# Goal of the exercise
Can you update the material below so that every "computer-use agent" becomes "screen agent", with nothing else changed?

# Excerpted records
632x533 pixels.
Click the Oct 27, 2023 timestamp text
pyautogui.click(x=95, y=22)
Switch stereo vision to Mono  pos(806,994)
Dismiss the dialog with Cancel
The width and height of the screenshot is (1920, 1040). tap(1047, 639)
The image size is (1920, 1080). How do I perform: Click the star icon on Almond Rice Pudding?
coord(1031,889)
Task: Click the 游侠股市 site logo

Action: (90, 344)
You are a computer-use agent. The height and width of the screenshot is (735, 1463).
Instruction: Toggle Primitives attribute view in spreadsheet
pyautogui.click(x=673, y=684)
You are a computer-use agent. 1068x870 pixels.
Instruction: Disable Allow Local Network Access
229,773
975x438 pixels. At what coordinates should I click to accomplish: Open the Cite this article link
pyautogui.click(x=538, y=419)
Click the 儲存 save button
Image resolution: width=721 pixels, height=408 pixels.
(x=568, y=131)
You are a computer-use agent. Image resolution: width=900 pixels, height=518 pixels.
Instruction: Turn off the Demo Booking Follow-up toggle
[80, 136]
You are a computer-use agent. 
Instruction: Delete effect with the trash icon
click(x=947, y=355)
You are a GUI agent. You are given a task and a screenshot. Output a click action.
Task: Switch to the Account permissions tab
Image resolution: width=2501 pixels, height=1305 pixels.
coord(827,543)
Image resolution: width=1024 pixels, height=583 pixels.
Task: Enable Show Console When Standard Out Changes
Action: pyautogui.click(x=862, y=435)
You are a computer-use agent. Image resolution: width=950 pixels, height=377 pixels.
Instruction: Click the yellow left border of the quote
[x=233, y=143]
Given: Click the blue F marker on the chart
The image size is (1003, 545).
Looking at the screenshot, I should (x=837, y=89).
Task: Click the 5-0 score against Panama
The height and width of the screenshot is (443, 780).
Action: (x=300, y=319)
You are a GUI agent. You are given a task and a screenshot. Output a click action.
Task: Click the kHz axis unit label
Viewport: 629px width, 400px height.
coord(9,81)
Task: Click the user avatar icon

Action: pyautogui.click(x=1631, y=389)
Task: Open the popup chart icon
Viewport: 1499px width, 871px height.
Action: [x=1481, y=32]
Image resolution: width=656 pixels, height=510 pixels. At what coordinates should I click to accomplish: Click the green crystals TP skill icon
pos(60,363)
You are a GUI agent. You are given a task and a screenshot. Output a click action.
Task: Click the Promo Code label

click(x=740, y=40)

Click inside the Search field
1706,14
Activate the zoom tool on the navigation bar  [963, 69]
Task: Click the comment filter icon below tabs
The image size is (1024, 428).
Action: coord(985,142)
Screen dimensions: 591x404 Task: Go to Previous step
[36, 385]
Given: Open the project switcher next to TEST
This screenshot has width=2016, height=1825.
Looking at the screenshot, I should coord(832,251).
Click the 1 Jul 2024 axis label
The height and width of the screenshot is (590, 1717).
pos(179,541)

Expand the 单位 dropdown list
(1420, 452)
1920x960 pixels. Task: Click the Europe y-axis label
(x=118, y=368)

# The reply
632x533 pixels.
Click the Oct 27, 2023 timestamp text
pyautogui.click(x=95, y=22)
Switch stereo vision to Mono  pos(806,994)
Dismiss the dialog with Cancel
The width and height of the screenshot is (1920, 1040). tap(1047, 639)
The image size is (1920, 1080). How do I perform: Click the star icon on Almond Rice Pudding?
coord(1031,889)
Task: Click the 游侠股市 site logo

Action: (90, 344)
You are a screen agent. The height and width of the screenshot is (735, 1463).
Instruction: Toggle Primitives attribute view in spreadsheet
pyautogui.click(x=673, y=684)
You are a screen agent. 1068x870 pixels.
Instruction: Disable Allow Local Network Access
229,773
975x438 pixels. At what coordinates should I click to accomplish: Open the Cite this article link
pyautogui.click(x=538, y=419)
Click the 儲存 save button
Image resolution: width=721 pixels, height=408 pixels.
(x=568, y=131)
You are a screen agent. Image resolution: width=900 pixels, height=518 pixels.
Instruction: Turn off the Demo Booking Follow-up toggle
[80, 136]
You are a screen agent. 
Instruction: Delete effect with the trash icon
click(x=947, y=355)
You are a GUI agent. You are given a task and a screenshot. Output a click action.
Task: Switch to the Account permissions tab
Image resolution: width=2501 pixels, height=1305 pixels.
coord(827,543)
Image resolution: width=1024 pixels, height=583 pixels.
Task: Enable Show Console When Standard Out Changes
Action: pyautogui.click(x=862, y=435)
You are a screen agent. Image resolution: width=950 pixels, height=377 pixels.
Instruction: Click the yellow left border of the quote
[x=233, y=143]
Given: Click the blue F marker on the chart
The image size is (1003, 545).
Looking at the screenshot, I should (x=837, y=89).
Task: Click the 5-0 score against Panama
The height and width of the screenshot is (443, 780).
Action: (x=300, y=319)
You are a GUI agent. You are given a task and a screenshot. Output a click action.
Task: Click the kHz axis unit label
Viewport: 629px width, 400px height.
coord(9,81)
Task: Click the user avatar icon

Action: pyautogui.click(x=1631, y=389)
Task: Open the popup chart icon
Viewport: 1499px width, 871px height.
Action: [x=1481, y=32]
Image resolution: width=656 pixels, height=510 pixels. At what coordinates should I click to accomplish: Click the green crystals TP skill icon
pos(60,363)
You are a GUI agent. You are given a task and a screenshot. Output a click action.
Task: Click the Promo Code label

click(x=740, y=40)

Click inside the Search field
1706,14
Activate the zoom tool on the navigation bar  [963, 69]
Task: Click the comment filter icon below tabs
The image size is (1024, 428).
Action: coord(985,142)
Screen dimensions: 591x404 Task: Go to Previous step
[36, 385]
Given: Open the project switcher next to TEST
This screenshot has width=2016, height=1825.
Looking at the screenshot, I should coord(832,251).
Click the 1 Jul 2024 axis label
The height and width of the screenshot is (590, 1717).
pos(179,541)

Expand the 单位 dropdown list
(1420, 452)
1920x960 pixels. Task: Click the Europe y-axis label
(x=118, y=368)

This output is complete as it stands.